» **Dataset excerpts**
╔══
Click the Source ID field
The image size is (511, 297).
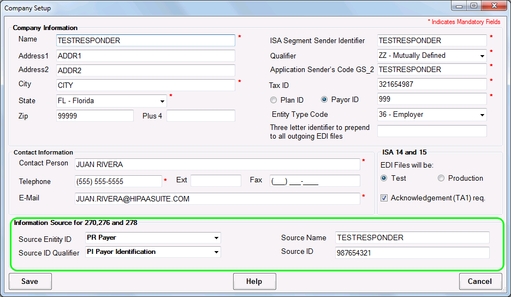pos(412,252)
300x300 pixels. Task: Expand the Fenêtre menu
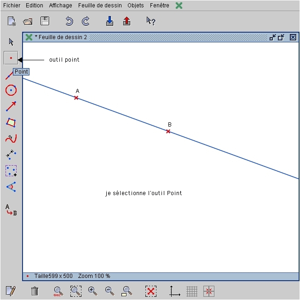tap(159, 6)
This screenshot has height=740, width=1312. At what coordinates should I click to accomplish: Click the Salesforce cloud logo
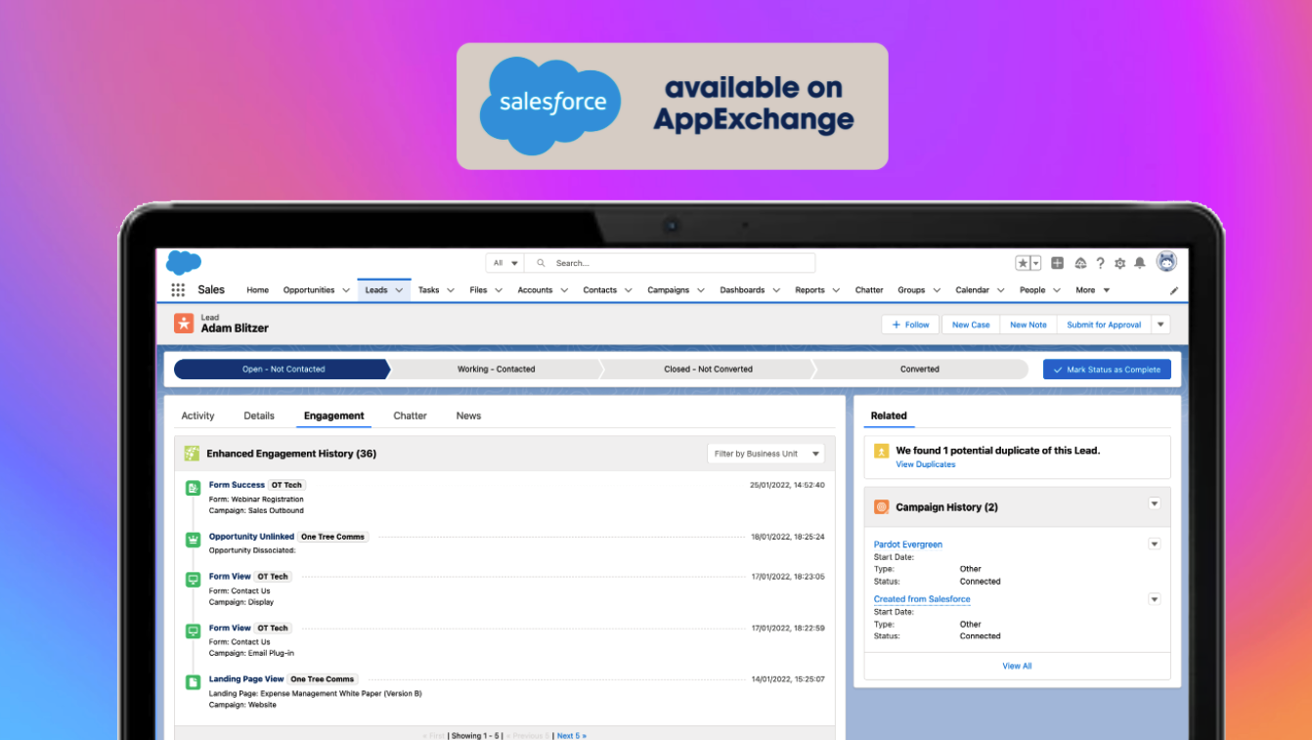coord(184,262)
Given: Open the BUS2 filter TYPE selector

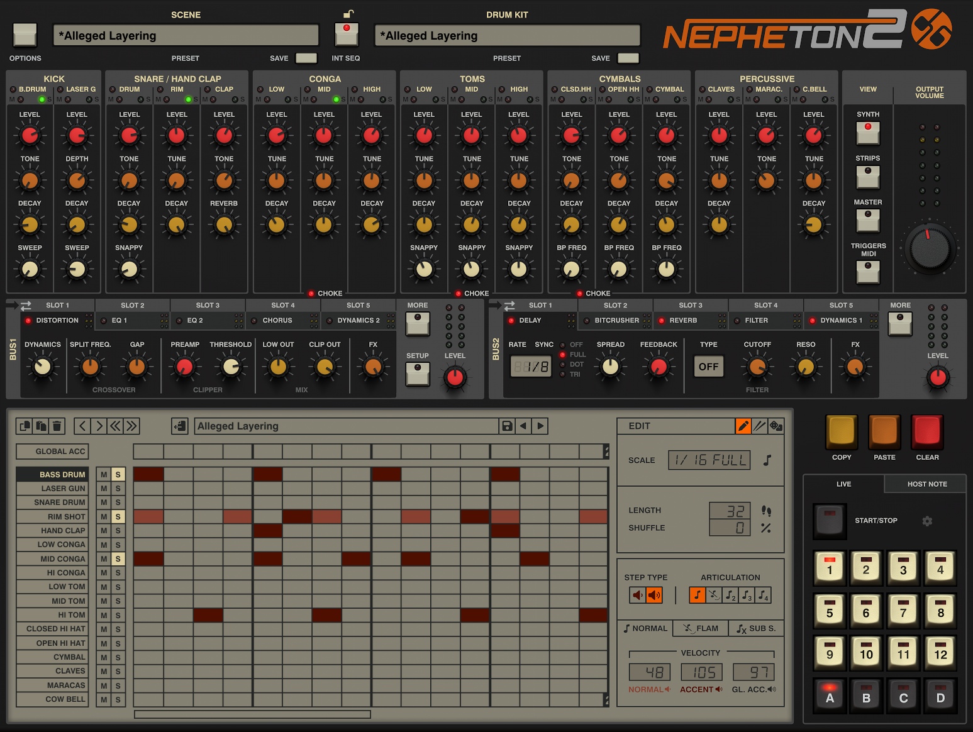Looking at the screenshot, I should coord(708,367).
╚══
» **What is required**
Starting with the line that contains "The image size is (511, 297)." and ending with the last line of the data above, transcribe exactly those lines and no others, without pictures.

» **Task solution**
The image size is (511, 297).
pos(412,252)
300x300 pixels. Task: Expand the Fenêtre menu
tap(159, 6)
This screenshot has height=740, width=1312. At what coordinates should I click to accomplish: Click the Salesforce cloud logo
coord(184,262)
Given: Open the BUS2 filter TYPE selector

Looking at the screenshot, I should coord(708,367).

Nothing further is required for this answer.